Epidemiology of CMV fetal infection
The epidemiology of congenital cytomegalovirus infection has been described by numerous concordant studies published over the last thirty years and is now well established (level III).
Congenital CMV (cCMV) infection has a birth prevalence of 0.7% worldwide . However, birth prevalence varies according to the level of CMV immunity in pregnant women. The birth prevalence is the highest (>1%) in countries where maternal seroprevalence is high (>95%) such as most African and Asian countries. In countries with low maternal seroprevalence (around 50%) such as most European countries, the birth prevalence is the lowest around 0.4%. This reflects the burden of cCMV following maternal secondary infection.

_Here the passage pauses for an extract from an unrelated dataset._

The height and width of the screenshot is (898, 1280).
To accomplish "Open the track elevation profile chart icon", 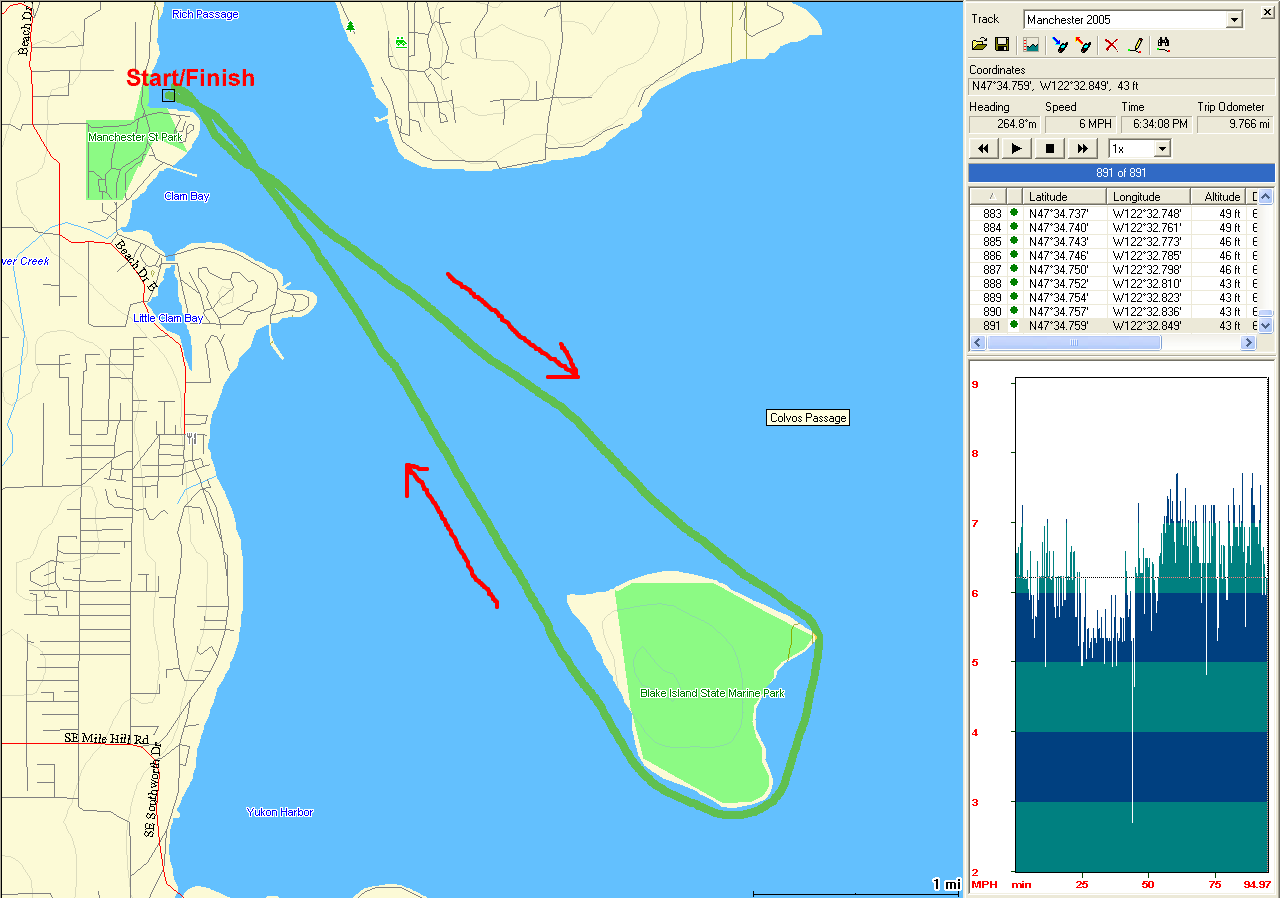I will [1031, 45].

Indeed, fetal infection may follow maternal primary infection during pregnancy but also maternal secondary infection which happens in women already immune for CMV before pregnancy. The ratio between fetal infections related to maternal primary infections and those related to maternal secondary infections depends on the seroprevalence rate in pregnant women. In highly seroimmune populations, almost all fetal infections are related to secondary maternal infections . In countries with intermediate CMV seroprevalence (≈70%) such as the US, 25% of congenital infections are expected to be related to primary maternal infections and the other 75% to maternal secondary infections . In countries with low maternal seroprevalence such as most European countries (≈50%) an equal ratio between fetal infections related to primary infection and those related to maternal secondary infection is expected .

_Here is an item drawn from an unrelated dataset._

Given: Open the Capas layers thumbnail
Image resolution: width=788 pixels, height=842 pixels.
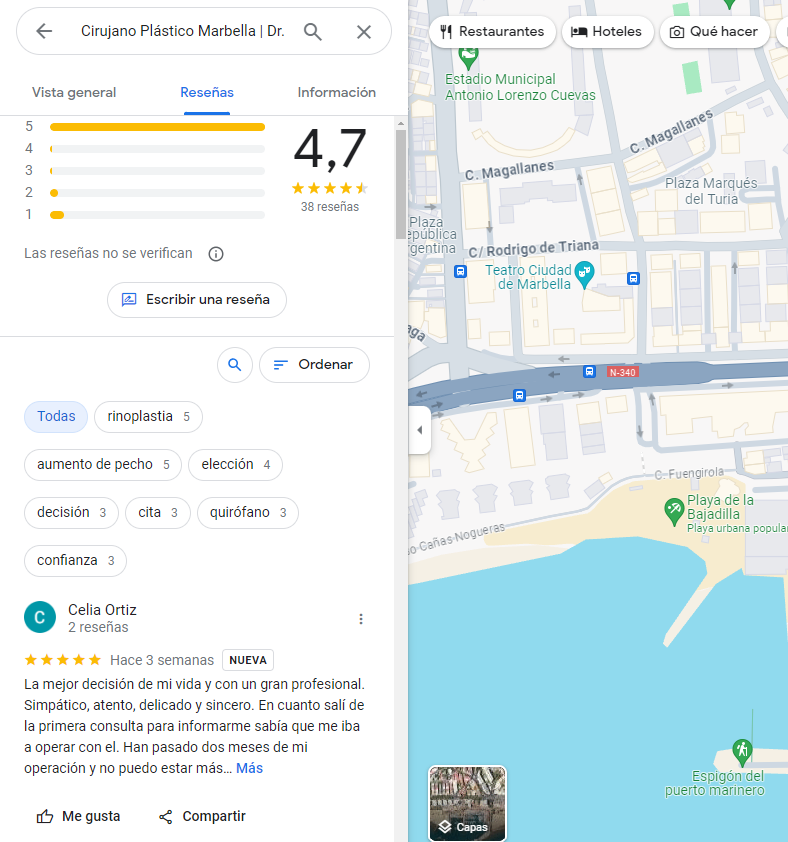Looking at the screenshot, I should [467, 803].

In a meta-analysis based on 15 studies with a total of 117,986 infants screened, the percentage of infected children with CMV-specific symptoms at birth was 12.7%, the percentage of symptomatic children with permanent sequelae was 40-58% and the percentage of children without symptoms at birth who developed permanent sequelae was estimated to be 13.5% . In most studies the definition of a symptomatic neonate is a neonate with clinical and/or laboratory abnormalities (petechia, microcephaly, hepatosplenomegaly, fetal growth restriction (FGR), chorioretinitis, thrombocytopenia, hepatitis and hearing loss). In older studies, hearing loss was not tested at birth and this criterion was not included in the definition of a symptomatic neonate. A first study reported that severe symptoms at birth and long-term sequelae were seen much more frequently among neonates infected after a maternal primary infection than in those infected after a secondary infection . However, the results of early first report have been challenged by more recent data from longitudinal studies published by the same group and by others, indicating that the fetal morbidity related to maternal secondary infection is in fact as high as that related to maternal primary infection. In a series of 300 neonates (176 infected after maternal primary infection and 124 after maternal secondary infection), the proportion of symptomatic neonates was 11% in both groups and the proportion of hearing loss was also 10% in both groups . In another long-term follow-up study, non-primary infections contributed substantially to the burden of childhood congenital CMV disease: half of the children presenting with moderate to severe outcomes were born from mothers with non-primary infections .
The epidemiology and pathophysiology of maternal secondary infections are not well understood.(level I) They could be related to either a reactivation of the endogen CMV strain or to a reinfection with a new CMV strain and the relative contribution of both mechanisms to the burden of secondary infection is unknown. The high genetic variability of the CMV genome with 4.7% variability between strains at nucleotide level could explain the possibility of re-infection . The likelihood of re-infection in pregnant women was suggested by the evidence of the acquisition of new CMV antibody specificities between serum samples collected before and after pregnancy in seropositive women who delivered an infected neonate . (level II).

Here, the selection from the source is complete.